National nonprofit founded in Hampton Roads helping veterans through art


VIRGINIA BEACH, Va. (WAVY) — A national nonprofit with local roots is showing gratitude to those who served in the military through art.

But their mission is just to show gratitude, it’s to help service members through challenges in their lives.

It’s called the Armed Services Arts Partnership (ASAP) and is all about using things like stand-up comedy, improv, and creative writing to help veterans through a change, whether that’s getting out of the military or coming back from a deployment.

In one local veteran’s case, it helped her through trauma.

Danitza James joined the U.S. Army in 2001. She deployed twice and got out in 2006.

“There was some military sexual assault trauma that I experienced while in the service,” said James. “I really felt that if I deployed again, with the unit, the toxic environment that I was in, that I wasn’t going to make it back.”

James put all of her feelings about her trauma and the military into a box. It wasn’t until she found ASAP that she started to work through them by taking a creative writing class.

“It really allowed for me to put all the weight of the trauma that I was carrying onto a piece of paper and leave it there,” said James. “Then I could come back and revisit it at my own pace to kind of process it in small pieces versus having to carry it all in my mind all day long.”

Helping veterans, whether it’s with trauma or transitioning into civilian life, is what ASAP is all about.

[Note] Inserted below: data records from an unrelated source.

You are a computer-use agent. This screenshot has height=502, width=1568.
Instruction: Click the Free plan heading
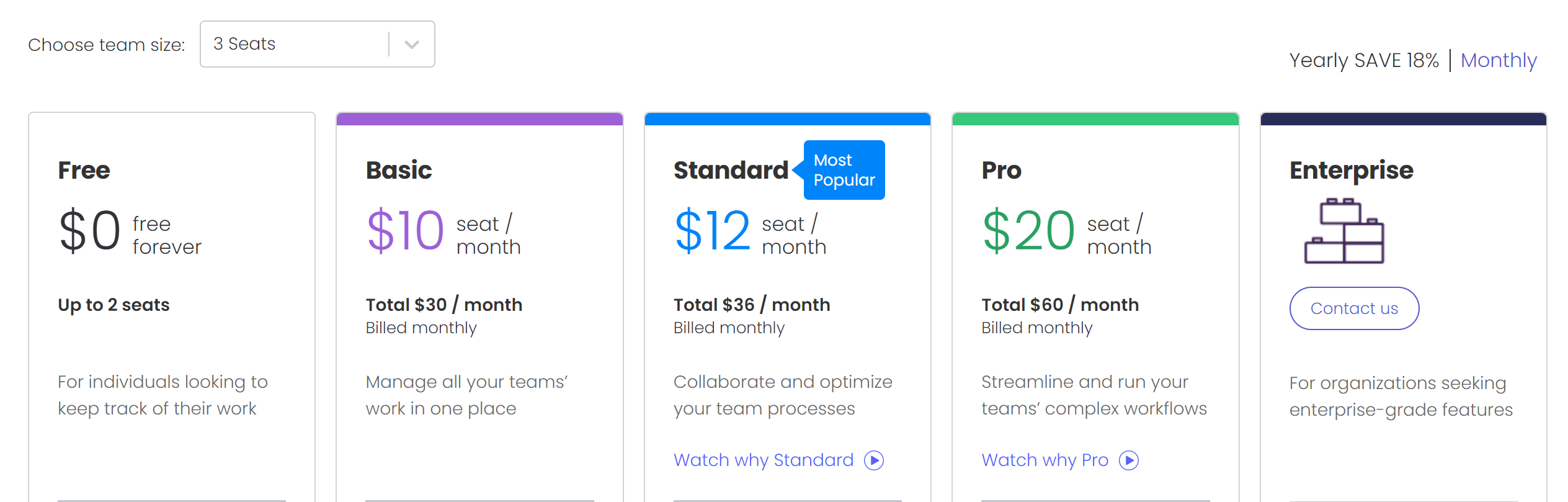point(83,169)
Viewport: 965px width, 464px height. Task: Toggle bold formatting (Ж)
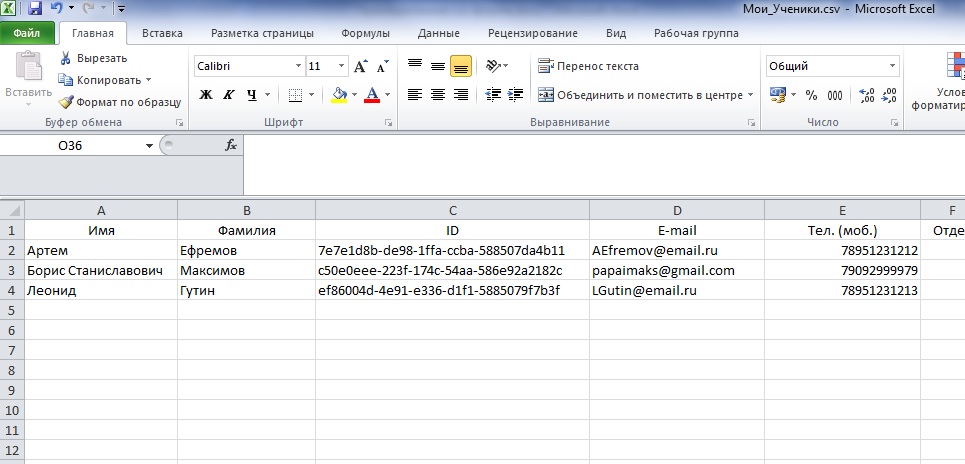[206, 95]
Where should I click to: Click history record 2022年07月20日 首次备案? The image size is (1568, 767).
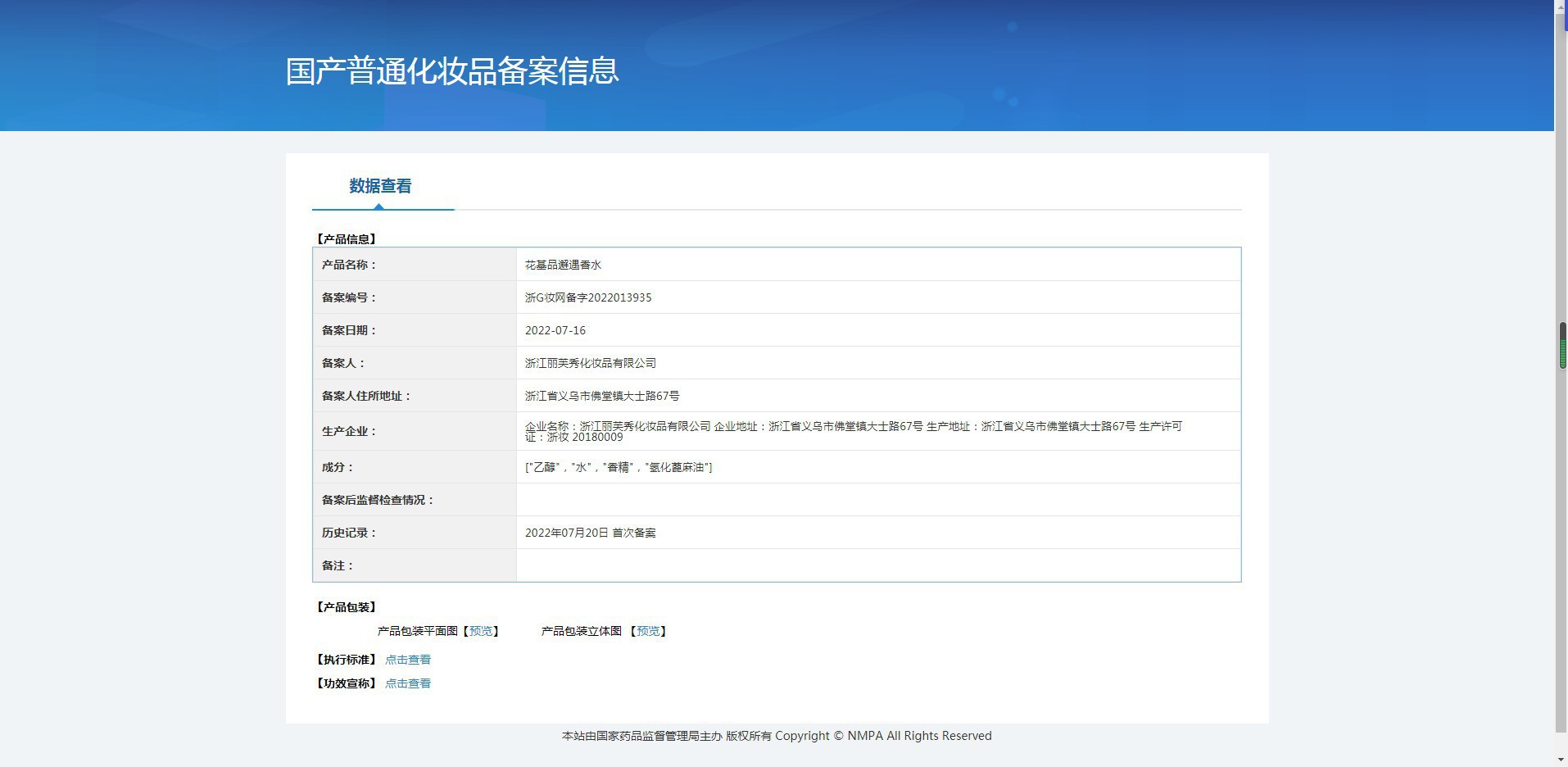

“The arts are such a powerful way for us to process our own experiences and also to share community with one another and to be seen and feel seen,” said Brian Jenkins, ASAP executive director. “We’re a creative community where people can thrive, regardless of whether they’re looking to build new friendships, brush up on some new skills, challenge themselves in a new way or even start a new career in the arts.”

ASAP was founded in Hampton Roads in 2015. It’s not therapy, but Jenkins says their research shows their programs work.

“We are seeing that our programs have therapeutic benefits and help to reduce participant stress, depression and anxiety, those kinds of things that are challenges far too many veterans in this country face,” said Jenkins.

ASAP, along with James, was also instrumental in the creation of a new mural in Virginia Beach. It was part of the ViBe Creative District’s Mural Festival and pays tribute to victims of military sexual trauma.

It’s a tribute James is proud to see, especially on Veterans Day.

“We’re human first. We are veterans second. No matter what our branch is, no matter our background, our struggles, our trauma, we served our country and that’s all that matters,” said James.

This Veterans Day, ASAP hopes people will consider donating. All of their classes are free. Their goal is to provide classes for at least 1,000 veterans in the next year.